Big Changes for Big Orchestra

Alan Gilbert to step down from the New York Philharmonic.
by Paul J. Pelkonen
Alan Gilbert will step down as music director of the New York Philharmonic.
Photo by Chris Lee © 2014 The New York Philharmonic. 
The New York Philharmonic sent an earthquake through the world of classical music today when it announced that Alan Gilbert, the music director of the New York Philharmonic and the first New York native to occupy that position will step down in the summer of 2017.


Mr. Gilbert (who is currently conducting a run of Don Giovanni at the Metropolitan Opera) will vacate the podium after the 2017 season, at the end of his eighth year as music director. His term has been marked by innovation and change, with the Philharmonic staging successful operas (Le Grand Macabre, The Cunning Little Vixen), and the CONTACT! series devoted entirely to modern works in an intimate setting.

He also leaves the orchestra at a crucial moment in its long history. A planned renovation of Avery Fisher Hall in the works for 2019, which will necessitate the orchestra finding a new place to play for at least a year. Vacancies exist in the ensemble, caused by the retirement of older players. Finally the Philharmonic just had a change at the head of its board of directors, a transition that can rock even the most traditional orchestra.



In a statement, Mr. Gilbert said: "I am  extremely gratified by the response that both the Orchestra and our audiences have had to even my most ambitious ideas. I think we have succeeded in showing that a large musical institution can successfully take risks and break new ground.  After eight years in such an all-consuming job, the time will be right to hand off the responsibility for taking the New York Philharmonic through its next great chapter leading to the reopening of the hall."

Mr. Gilbert's innovations have drawn critical respect, but have been a harder sell to the core subscription base of the Philharmonic. Works like Magnus Lindberg's Kraft and three week festival featuring the works of Gyorgi Ligeti have put off audiences expecting a steady diet of Beethoven, Brahms and Bruckner. But the programming intiatives undertaken by the current management team have also drawn younger listeners as the orchestra looks to its next generation of subscribers.

He has also had the occasional stormy moment with the orchestra's audience, most notably when a persistently ringing cell phone interrupted a performance of Mahler's Ninth Symphony in 2012. Mr. Gilbert stopped the orchestra and confronted the person in question, an incident which has been documented elsewhere and caused an international sensation on a slow news day.

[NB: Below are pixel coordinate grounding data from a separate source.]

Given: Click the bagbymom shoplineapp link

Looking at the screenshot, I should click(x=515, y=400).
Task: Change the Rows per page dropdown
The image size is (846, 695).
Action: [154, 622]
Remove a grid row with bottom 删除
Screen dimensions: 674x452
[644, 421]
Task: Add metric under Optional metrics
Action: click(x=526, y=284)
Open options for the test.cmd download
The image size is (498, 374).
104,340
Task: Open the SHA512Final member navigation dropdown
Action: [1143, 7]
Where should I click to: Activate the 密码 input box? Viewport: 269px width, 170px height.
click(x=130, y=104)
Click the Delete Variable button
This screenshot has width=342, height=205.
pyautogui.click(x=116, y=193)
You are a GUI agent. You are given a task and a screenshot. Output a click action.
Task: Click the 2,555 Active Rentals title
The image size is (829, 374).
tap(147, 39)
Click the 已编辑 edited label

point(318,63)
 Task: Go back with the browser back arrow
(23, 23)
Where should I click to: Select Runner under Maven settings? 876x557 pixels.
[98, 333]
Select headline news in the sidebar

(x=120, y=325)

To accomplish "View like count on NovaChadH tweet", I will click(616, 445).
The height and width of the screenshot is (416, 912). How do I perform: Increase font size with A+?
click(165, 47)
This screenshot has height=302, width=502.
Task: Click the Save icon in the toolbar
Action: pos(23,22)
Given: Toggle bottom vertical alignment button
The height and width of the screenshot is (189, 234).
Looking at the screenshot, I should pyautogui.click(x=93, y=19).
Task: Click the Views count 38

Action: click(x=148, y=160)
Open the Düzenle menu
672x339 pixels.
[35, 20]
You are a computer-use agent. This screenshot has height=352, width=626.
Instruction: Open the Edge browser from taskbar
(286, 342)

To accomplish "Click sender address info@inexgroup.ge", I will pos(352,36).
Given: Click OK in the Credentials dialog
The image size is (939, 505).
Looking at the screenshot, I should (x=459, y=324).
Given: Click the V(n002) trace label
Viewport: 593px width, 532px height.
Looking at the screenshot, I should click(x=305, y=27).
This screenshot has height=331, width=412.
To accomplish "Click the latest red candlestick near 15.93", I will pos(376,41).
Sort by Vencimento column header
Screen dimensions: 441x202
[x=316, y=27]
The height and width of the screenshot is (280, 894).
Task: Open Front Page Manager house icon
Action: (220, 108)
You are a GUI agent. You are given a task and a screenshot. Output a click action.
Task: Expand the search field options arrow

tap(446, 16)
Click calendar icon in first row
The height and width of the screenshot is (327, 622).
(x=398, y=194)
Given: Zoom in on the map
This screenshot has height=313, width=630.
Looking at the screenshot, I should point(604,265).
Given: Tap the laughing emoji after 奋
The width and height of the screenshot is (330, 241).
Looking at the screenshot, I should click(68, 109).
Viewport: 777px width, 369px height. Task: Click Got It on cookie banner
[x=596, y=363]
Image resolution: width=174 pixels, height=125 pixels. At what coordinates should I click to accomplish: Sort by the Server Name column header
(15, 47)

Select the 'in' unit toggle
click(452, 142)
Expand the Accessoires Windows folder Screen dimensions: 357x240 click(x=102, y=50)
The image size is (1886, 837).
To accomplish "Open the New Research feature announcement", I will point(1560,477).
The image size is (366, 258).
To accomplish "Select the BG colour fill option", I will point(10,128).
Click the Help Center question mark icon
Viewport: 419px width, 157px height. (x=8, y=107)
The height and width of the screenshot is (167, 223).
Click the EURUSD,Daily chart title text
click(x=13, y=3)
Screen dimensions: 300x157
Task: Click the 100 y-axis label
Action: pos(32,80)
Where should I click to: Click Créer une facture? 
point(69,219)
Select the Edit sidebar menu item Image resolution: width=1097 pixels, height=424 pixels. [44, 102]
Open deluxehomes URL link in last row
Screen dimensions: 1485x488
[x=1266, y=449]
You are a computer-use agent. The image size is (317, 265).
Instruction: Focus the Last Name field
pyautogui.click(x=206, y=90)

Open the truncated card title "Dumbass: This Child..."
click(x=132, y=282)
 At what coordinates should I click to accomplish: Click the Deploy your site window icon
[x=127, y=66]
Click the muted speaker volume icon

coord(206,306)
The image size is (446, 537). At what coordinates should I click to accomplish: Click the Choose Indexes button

There are no announcements yet regarding Mr. Gilbert's replacement, but it is fun to speculate. And here we will do just that. Will the Philharmonic choose a traditional American or European maestro in the mold of Kurt Masur or Lorin Maazel? Will it be a young firebrand to whip the orchestra into shape? Or a composer-conductor in the Leonard Bernstein-Pierre Boulez mold?

Names that come to mind immediately include Jaap von Zweden, the Dutch conductor currently in Dallas who is popular with the players, Daniel Harding, an Englishman whose earth-shaking Mahler Tenth was the orchestra's first performance of that symphony, and David Robertson, an American whose commitment to new music rivals Mr. Gilbert's. This is pure speculation of course, but it's going to be interesting.